Early life and career
Wilde was born Frances Helen Kitching on 11 November 1948 in Wellington, New Zealand. She attended St Mary's College and later at Wellington Polytechnic (gaining a diploma in journalism) and Victoria University (graduating with a degree in political science). Upon finishing her education Wilde gained employment as a journalist.

In 1968, she married Geoffrey Gilbert Wilde, and the couple went on to have three children before divorcing in 1983.

She joined the Labour Party in 1972 and was later the editor of the party newsletter, New Nation. She later became the chairperson of the electorate in which she resided and a member of Labour's executive council in the Wellington region.

Political career

Member of Parliament and Minister

Wilde was a Member of Parliament for the  seat, winning it from sitting National MP Ken Comber in the 1981 general election. In 1983 she was appointed as Labour's spokesperson for State Services by Labour leader David Lange. Wilde retained the seat at the subsequent 1984 general election. She was Labour's junior Parliamentary Whip from 1984 to 1987.

In 1985, Wilde moved what became the Homosexual Law Reform Act 1986, which legalised homosexual acts in New Zealand between consenting men. The 16-month debate about the bill polarised the country, and sparked violent demonstrations and angry rallies at Parliament. Her other main legislative achievement in Parliament was an Adoption Reform Act, which made it possible for adopted people and their birth-parents to contact each other.
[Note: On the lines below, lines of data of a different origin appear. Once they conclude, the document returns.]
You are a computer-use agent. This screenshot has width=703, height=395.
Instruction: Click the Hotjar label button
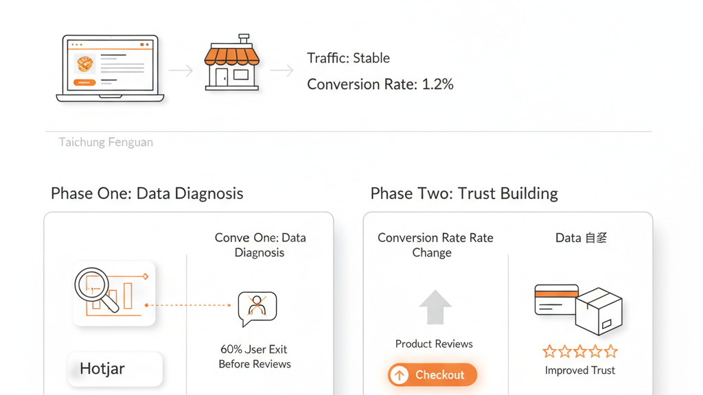coord(115,369)
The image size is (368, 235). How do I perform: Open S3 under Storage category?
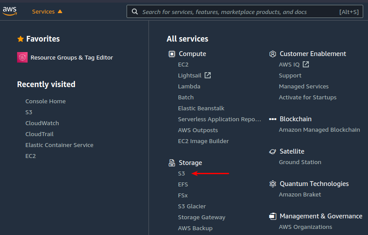pos(181,174)
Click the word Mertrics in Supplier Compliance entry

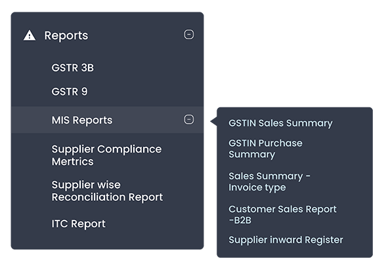point(73,162)
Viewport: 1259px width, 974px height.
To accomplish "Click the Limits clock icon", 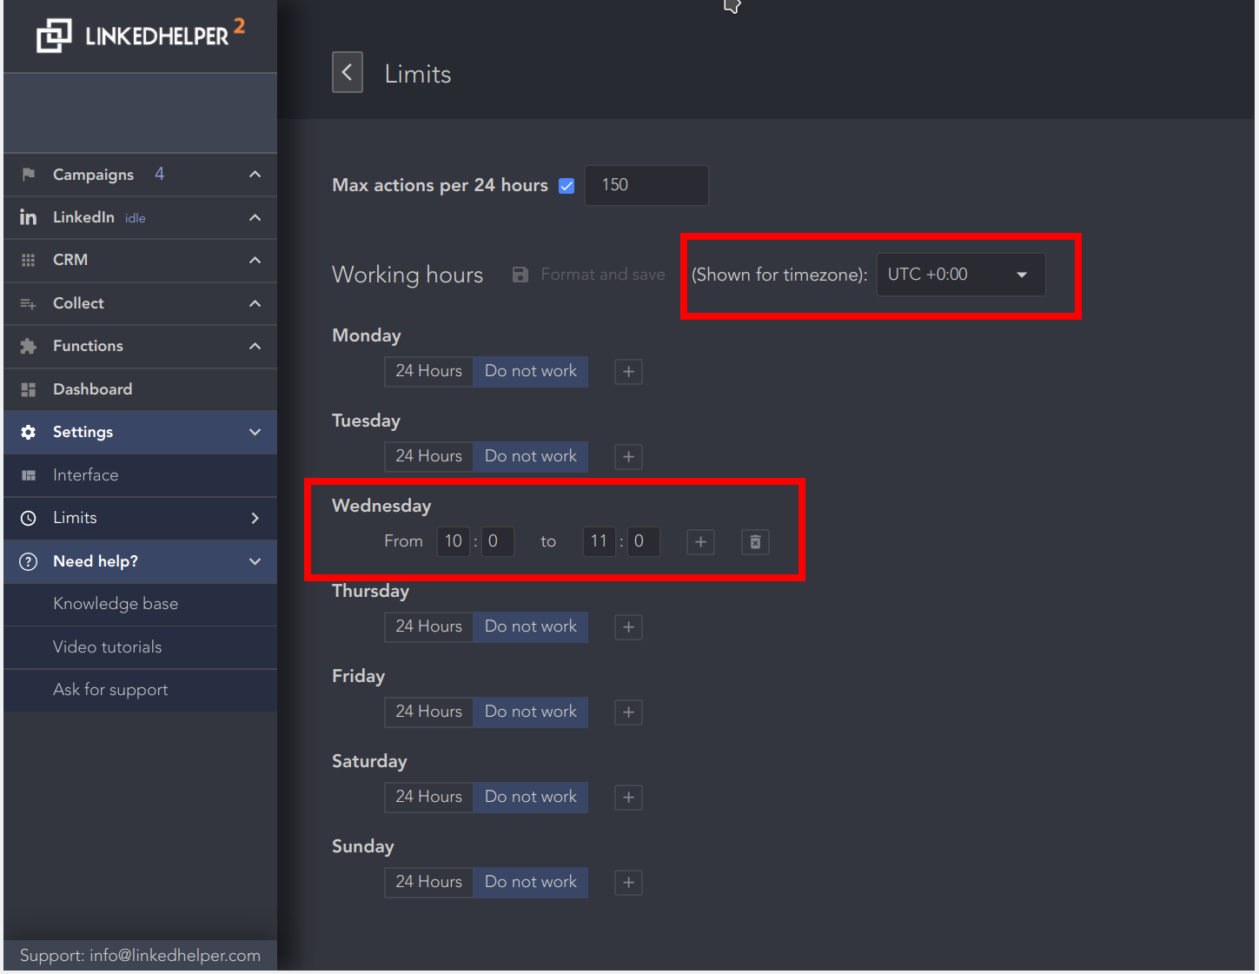I will (x=28, y=518).
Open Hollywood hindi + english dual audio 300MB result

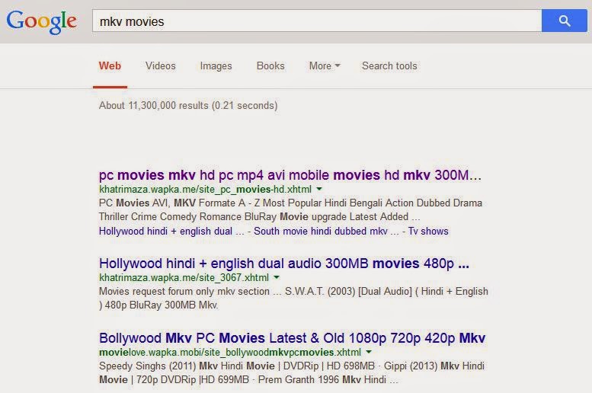(x=284, y=263)
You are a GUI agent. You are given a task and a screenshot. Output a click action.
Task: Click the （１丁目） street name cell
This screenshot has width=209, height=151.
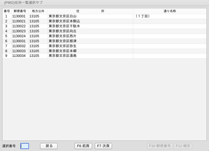(x=142, y=16)
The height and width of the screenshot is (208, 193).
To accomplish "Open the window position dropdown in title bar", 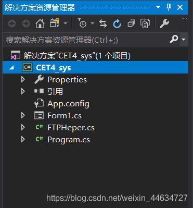I will 158,7.

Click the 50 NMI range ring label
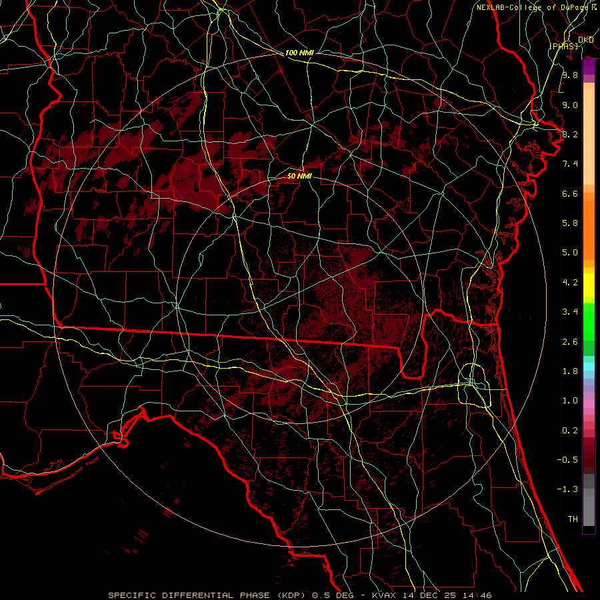(299, 176)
From 1987 Wilde served as an Associate Minister outside Cabinet in the Foreign Affairs, Housing, Conservation and Pacific Island Affairs portfolios and Minister for Disarmament and Arms Control in the second term of the Fourth Labour Government. When Geoffrey Palmer became Prime Minister, Wilde was promoted into Cabinet and appointed Minister of Tourism alongside her continuing roles as Minister for Disarmament and Arms Control and Associate Minister of External Affairs and Trade. Between 1990 and 1992, in opposition, she was Labour's spokesperson for Tourism, Disarmament and Ethnic Affairs.

Mayor of Wellington

In 1992 she resigned from Parliament to stand for Mayor of Wellington. Her seat was retained by Labour, with Chris Laidlaw winning the 1992 by-election caused by Wilde's resignation. She won the Mayoralty, and remained in office until 1995 when she chose to retire. During her time as Mayor, Wilde worked to improve Wellington's image and continuing on from the city's strong anti-nuclear sentiments she declared Wellington a Peace Capital in 1993. Wilde also spearheaded initiatives like the planning and construction of the WestpacTrust Stadium which features an elevated accessway to its entrance known as the "Fran Wilde Walk" which was opened in June 2005.

After leaving the mayoralty Wilde was appointed the chair of the Housing New Zealand board and, from 1997 to 2003, chief executive of Trade New Zealand.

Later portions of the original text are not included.